Related ethnic groups
- (Thai people, Lao people, Shan people, Dai people, Zhuang people);

= Khamyang people =

Subgroup of the Tai peoples of Southeast Asia

The Khamyang (တ︀ႆ︀းၵ︀ံယ︀င︀်), is a subgroup of the Tai peoples of Southeast Asia. They are numerically a small indigenous group found in Tinsukia, Jorhat, Sivasagar and Golaghat districts of Assam, and adjacent parts of Arunachal Pradesh. Their population totals about 7,000, of which only a small minority speak the native Tai Khamyang language while the vast majority speak the Assamese language.
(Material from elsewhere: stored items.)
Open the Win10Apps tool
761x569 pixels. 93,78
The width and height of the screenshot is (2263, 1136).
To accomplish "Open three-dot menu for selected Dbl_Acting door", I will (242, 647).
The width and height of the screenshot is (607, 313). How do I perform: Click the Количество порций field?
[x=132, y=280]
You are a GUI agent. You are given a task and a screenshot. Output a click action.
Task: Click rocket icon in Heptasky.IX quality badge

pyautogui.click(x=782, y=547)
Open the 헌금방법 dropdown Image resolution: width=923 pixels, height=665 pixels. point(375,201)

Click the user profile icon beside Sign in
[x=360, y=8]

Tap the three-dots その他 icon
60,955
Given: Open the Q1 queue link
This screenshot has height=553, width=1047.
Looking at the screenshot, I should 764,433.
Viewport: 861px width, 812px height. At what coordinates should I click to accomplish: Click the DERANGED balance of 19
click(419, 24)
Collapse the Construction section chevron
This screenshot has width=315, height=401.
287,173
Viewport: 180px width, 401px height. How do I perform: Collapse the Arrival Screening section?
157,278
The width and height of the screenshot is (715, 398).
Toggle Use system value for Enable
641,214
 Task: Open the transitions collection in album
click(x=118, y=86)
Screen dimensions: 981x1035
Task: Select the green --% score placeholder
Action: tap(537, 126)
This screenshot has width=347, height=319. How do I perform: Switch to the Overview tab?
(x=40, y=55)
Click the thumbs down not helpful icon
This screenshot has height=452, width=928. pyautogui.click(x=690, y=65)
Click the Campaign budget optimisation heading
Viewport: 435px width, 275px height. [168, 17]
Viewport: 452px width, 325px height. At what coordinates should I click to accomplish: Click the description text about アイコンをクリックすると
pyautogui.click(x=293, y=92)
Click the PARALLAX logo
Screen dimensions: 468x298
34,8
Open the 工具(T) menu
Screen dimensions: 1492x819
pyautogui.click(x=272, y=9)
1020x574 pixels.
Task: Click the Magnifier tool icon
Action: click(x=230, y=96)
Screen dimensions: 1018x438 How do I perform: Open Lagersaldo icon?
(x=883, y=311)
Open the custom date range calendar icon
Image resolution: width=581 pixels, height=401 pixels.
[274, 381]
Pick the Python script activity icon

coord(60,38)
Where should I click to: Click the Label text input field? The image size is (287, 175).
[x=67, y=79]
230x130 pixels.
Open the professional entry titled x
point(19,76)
The Khamyang are followers of Theravada Buddhism and are closely related to the Khamti. They maintain good relations with other Tai Buddhist tribes of Assam.

They ruled an independent principality in Mungkong until the end of the 18th century. Many Khamyang have historically used "Shyam", which is a cognate with "Siam", the old word for Thailand, as a surname. The modern trend is for mostly their family names: Thaomung, Chowlu, Chowlik, Tungkhang, Wailong, Pangyok, Chowsong and Chowhai.

==Distribution==
The Khamyang, as a distinct tribe, are found in Balijaan Shyam Gaon, Na Shyam Gaon and Betbari Shyam Gaon (Betoni) near Titabor in Jorhat district, Disangpani, Chalapather Shyam Gaon and Rahan Shyam Gaon near Sapekhati in Sivasagar District, Pawaimukh khamyang Gaon near Margherita in Tinsukia district and Rajmai Shyam Gaon near Sarupathar and Rajapukhuri Shyam Gaon Golaghat District.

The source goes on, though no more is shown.